Countries like Kuweit and Norway long had such sovereign wealth funds, but the idea has caught on, and now every self-respecting country with large aspirations wants one. The problem is, what to do with all that money, as the sums involved can be in the tens of billions of dollars.

For instance, China is now accumulating reserves at a rate of US$100m per hour, although the trade surplus looks like topping out (it has actually shrunk in the last month, not only a sign of increasing cost in China, and a rising currency, but also of slowing demand from the rest of the world, a sign of trouble).

In a world were cash is king and even Jim Cramer throws in the towel, what are you going to do with these sums of money? The whole idea of sovereign wealth funds it to invest the accumulating surplusses for a rainy day.

We’re not sure that it’s a good idea in the first place even in under more benign circumstances, and here’s why. Apart from the all to real temptation to just squander the money when it is politically expedient, the funds might even become a victim of their own success.

In business, this is known as the third generation problem, grandfather founded, father (mother anyone?) expanded, and they created… kids with trustfunds. We realize that not each and everyone of these would develop into a Paris Hilton (thank God for that, although, having said that, she at least is entrepreneurial, in her own way), but this might very well sap the entrepreneurial spirits out of future generations.
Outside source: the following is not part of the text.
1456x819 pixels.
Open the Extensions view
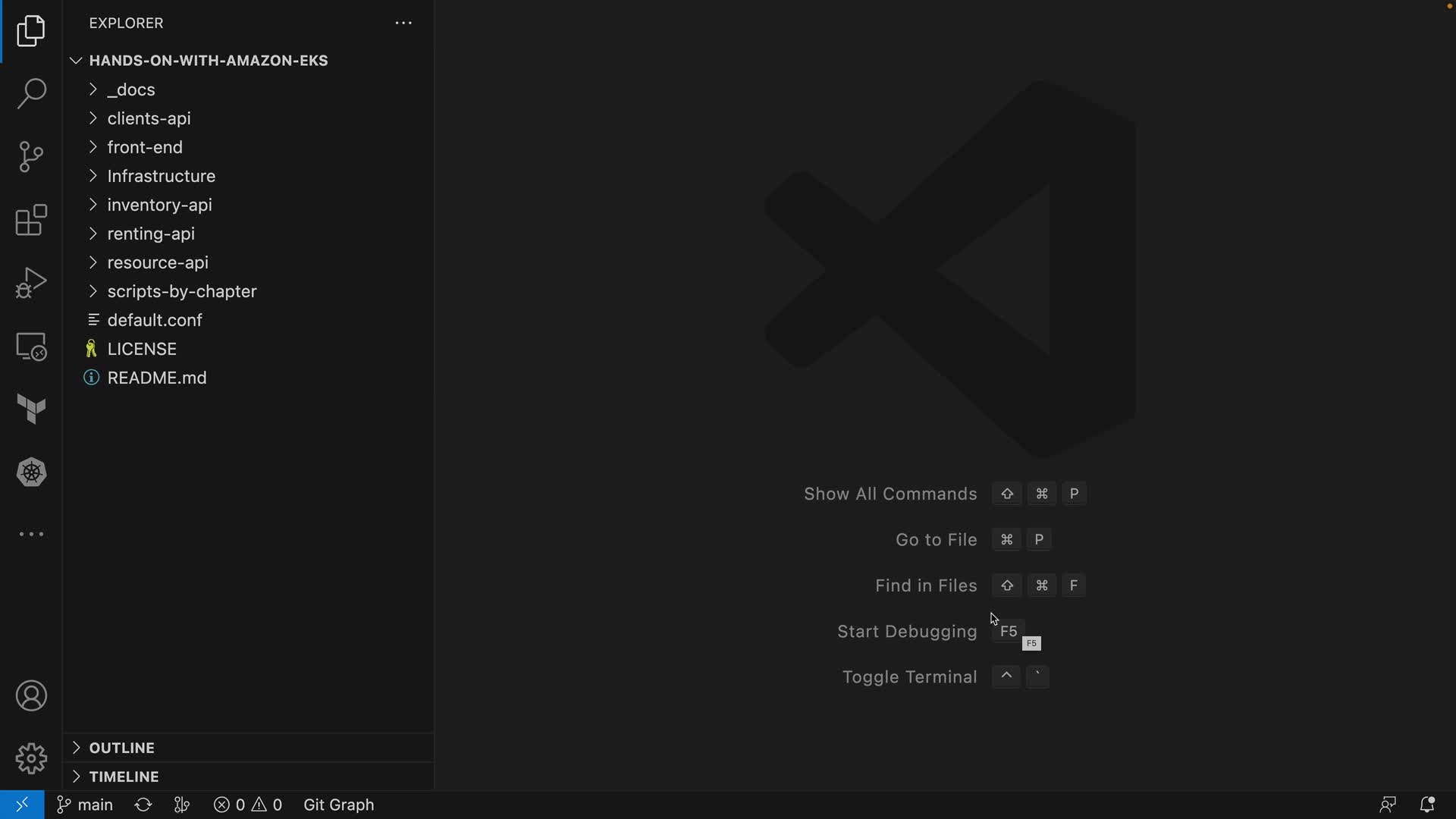[31, 220]
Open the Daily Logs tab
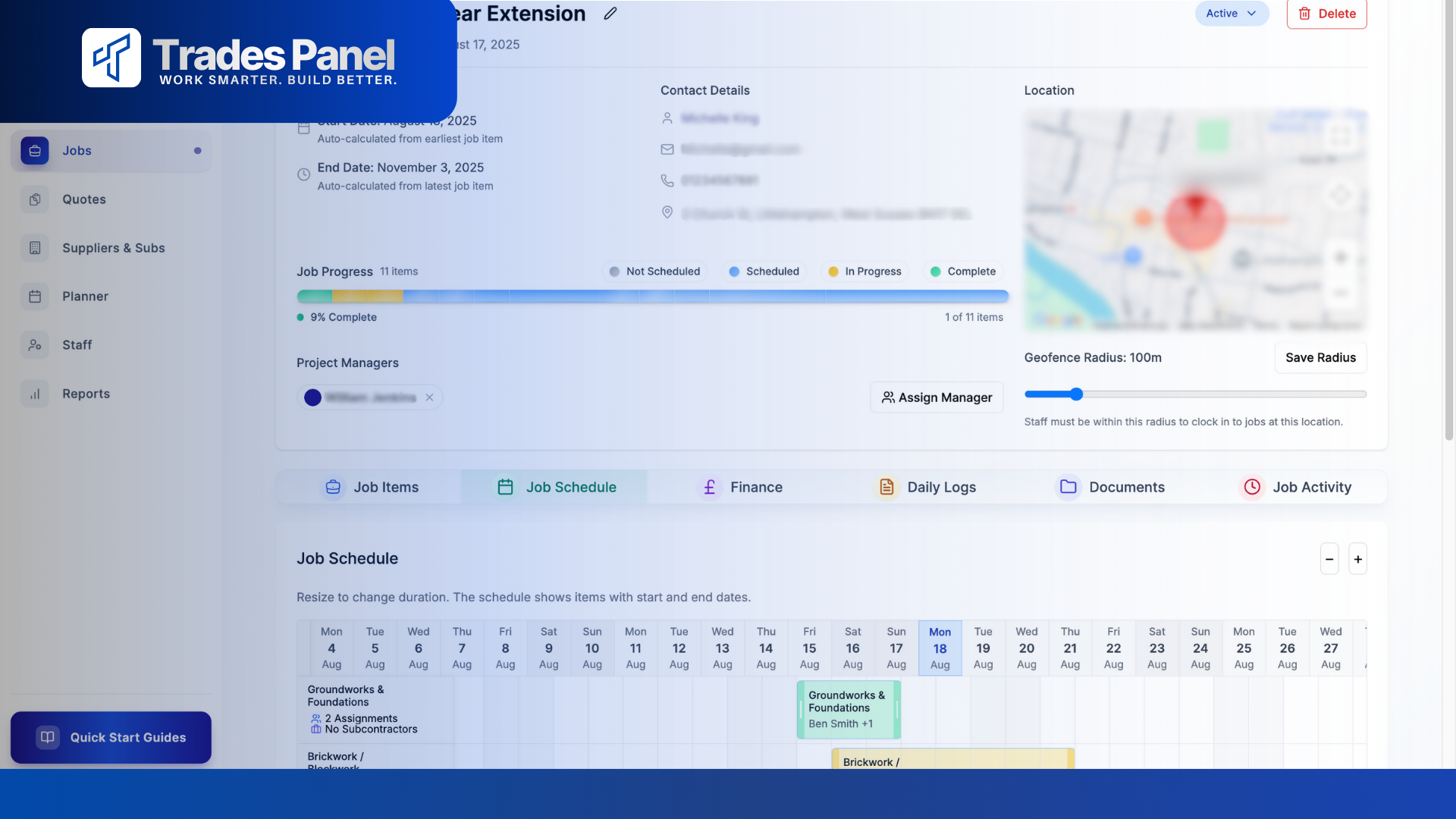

The Hungarian economist Janos Kornai has almost made it his life’s work to show the creativity inducing effects of ‘hard’ budget constraints. And if that’s not enough for you than you could consider what happened to the brimming Holland of the 17th century (it’s ‘golden’ age), changing into a not so brimming 18th century, of coupon clipping pensioners. Not every leading nation (as Holland was in that 17th century) will be doomed by the specacular last hurray brought on by imperial overstrech, some just ‘retire’ quietly, and like that lonesome cowboy, set off to into the sunset, sort off.

In many cases, we think that the funds can actually be best invested in the domestic economy, with the emphasis on invested. Transport, power generating, networks, schools, hospitals, universities, research centers, clean environmental technologies, etc., etc., these will all improve the chances for the next generation to be productive, rather than run the risk they’ll develop into lazy bums who might take everything for granted.

A nice effect of this would be that it would also solve the recycling problem. Investing in the items just listed requires spending the money, exercising effective demand for goods and services, keeping the world economy from falling off a cliff. And what better investment than that in future generations?